Preparations are being made throughout the country to mitigate any potential losses caused by disease-related disruption such as the implementation of flexible working strategies to ensure continuity of trading and productivity. As well as some of the measures introduced by the Government in the March budget, such as access to Government backed loans and reduction of business rates, in each daily briefing given by the Government new and improved proposals for businesses are being introduced. These measures, however, will not be suitable for all businesses. Remote working, for example, will be of limited use to the many sectors which rely on staff being physically present to serve customers, manufacture products or provide services.
Business owners are, understandably, increasingly concerned about the impact that Covid-19 could have on solvency and their business' continued ability to trade. The entry into administration of airline company Flybe in late February, is a timely and high profile reminder of how the sudden onset of an unexpected event, such as this large scale outbreak can be the final straw. Which leaves a business, albeit one which was already in a fairly precarious position, with little option but to enter formal insolvency.

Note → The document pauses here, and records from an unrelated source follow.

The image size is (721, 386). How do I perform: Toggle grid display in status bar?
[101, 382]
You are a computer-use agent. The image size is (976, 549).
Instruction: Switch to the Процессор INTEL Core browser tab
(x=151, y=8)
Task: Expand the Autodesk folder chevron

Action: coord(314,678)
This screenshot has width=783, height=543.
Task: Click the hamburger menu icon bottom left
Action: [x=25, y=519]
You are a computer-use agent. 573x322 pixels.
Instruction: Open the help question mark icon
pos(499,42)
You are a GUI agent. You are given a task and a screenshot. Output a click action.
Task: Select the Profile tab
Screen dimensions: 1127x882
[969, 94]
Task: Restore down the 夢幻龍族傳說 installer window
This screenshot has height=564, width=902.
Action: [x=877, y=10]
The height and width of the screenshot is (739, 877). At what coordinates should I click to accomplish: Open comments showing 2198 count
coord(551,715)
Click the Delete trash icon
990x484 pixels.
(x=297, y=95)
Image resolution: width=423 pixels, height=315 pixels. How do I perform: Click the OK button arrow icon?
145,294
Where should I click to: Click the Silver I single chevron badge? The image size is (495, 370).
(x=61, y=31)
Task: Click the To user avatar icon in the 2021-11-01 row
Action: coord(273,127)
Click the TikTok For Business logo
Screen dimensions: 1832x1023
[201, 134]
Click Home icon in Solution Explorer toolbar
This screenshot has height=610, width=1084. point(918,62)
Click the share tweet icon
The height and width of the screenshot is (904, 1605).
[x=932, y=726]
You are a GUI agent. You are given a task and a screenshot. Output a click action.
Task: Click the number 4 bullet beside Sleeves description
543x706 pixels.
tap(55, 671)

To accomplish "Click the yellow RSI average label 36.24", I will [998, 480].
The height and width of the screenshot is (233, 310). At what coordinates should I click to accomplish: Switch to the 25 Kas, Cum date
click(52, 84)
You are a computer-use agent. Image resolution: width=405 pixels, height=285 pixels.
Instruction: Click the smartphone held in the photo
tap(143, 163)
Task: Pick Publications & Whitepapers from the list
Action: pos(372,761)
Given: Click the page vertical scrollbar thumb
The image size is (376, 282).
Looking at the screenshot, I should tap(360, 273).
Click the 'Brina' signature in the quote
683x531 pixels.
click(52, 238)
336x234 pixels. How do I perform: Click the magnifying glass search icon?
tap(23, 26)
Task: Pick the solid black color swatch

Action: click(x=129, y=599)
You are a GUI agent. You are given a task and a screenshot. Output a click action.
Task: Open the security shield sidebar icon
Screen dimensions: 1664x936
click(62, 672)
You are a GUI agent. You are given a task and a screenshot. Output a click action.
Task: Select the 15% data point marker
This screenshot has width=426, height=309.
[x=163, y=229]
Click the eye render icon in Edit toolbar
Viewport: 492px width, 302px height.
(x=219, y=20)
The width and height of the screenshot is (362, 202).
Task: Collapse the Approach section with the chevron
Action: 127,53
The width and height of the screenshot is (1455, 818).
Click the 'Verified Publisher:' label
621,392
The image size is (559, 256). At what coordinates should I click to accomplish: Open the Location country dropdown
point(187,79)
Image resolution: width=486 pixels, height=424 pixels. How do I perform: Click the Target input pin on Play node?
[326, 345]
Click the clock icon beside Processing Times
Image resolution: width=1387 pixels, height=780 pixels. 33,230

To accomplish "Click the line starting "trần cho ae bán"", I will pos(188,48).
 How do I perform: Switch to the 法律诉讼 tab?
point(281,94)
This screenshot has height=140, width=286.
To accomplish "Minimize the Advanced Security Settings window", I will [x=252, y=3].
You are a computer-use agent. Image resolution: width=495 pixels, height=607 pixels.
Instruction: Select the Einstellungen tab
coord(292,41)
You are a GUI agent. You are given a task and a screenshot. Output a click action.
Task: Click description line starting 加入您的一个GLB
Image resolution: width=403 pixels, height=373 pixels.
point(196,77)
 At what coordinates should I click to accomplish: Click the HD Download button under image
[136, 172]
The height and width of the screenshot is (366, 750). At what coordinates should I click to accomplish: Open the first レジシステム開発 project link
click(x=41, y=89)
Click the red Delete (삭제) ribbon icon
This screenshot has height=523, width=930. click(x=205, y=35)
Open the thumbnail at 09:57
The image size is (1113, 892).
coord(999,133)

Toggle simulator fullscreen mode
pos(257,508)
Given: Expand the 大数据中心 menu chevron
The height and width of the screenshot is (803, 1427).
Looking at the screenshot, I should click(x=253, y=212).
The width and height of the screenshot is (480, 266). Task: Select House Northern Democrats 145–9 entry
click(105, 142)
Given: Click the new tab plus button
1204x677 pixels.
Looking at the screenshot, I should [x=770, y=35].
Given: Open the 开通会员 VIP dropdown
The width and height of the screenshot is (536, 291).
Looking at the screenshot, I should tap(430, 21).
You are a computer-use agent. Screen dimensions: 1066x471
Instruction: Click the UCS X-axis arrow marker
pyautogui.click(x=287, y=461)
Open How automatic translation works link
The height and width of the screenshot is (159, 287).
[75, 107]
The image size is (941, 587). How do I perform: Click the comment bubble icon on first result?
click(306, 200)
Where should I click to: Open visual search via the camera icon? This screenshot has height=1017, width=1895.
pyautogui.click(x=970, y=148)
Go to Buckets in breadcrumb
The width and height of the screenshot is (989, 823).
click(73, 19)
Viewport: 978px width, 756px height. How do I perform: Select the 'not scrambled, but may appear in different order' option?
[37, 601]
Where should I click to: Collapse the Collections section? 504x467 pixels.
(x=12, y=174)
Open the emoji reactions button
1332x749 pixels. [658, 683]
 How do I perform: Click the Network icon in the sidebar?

It is therefore important for business owners and directors to be aware of their obligations and duties in these trying times, as well as being aware of the options they may have available to them if things do go wrong.
Whilst directors of a company have a variety of fiduciary duties as set out in the Companies Act 2006, in times of financial distress, those same directors have a further duty to shift their focus to ensure that they act in the best interests of the company's creditors.
By ensuring they act in the interests of creditors and by avoiding committing Insolvency Act offences, such as wrongful trading, fraudulent trading, transactions at an undervalue or preferences. Transactions defrauding creditors or misfeasance, directors can avoid personal liability in connection with a later failure of the company.
It is therefore sensible for directors of even seemingly stable companies to take stock in light of the Covid-19 crisis. In order to help we have set out some of our top tips below:
Don’t bury your dead in the sand - ignoring a financial problem seldom means that it disappears. The sooner you act the more options you may have available to you and the quicker you can protect the company's creditors, the business and yourself.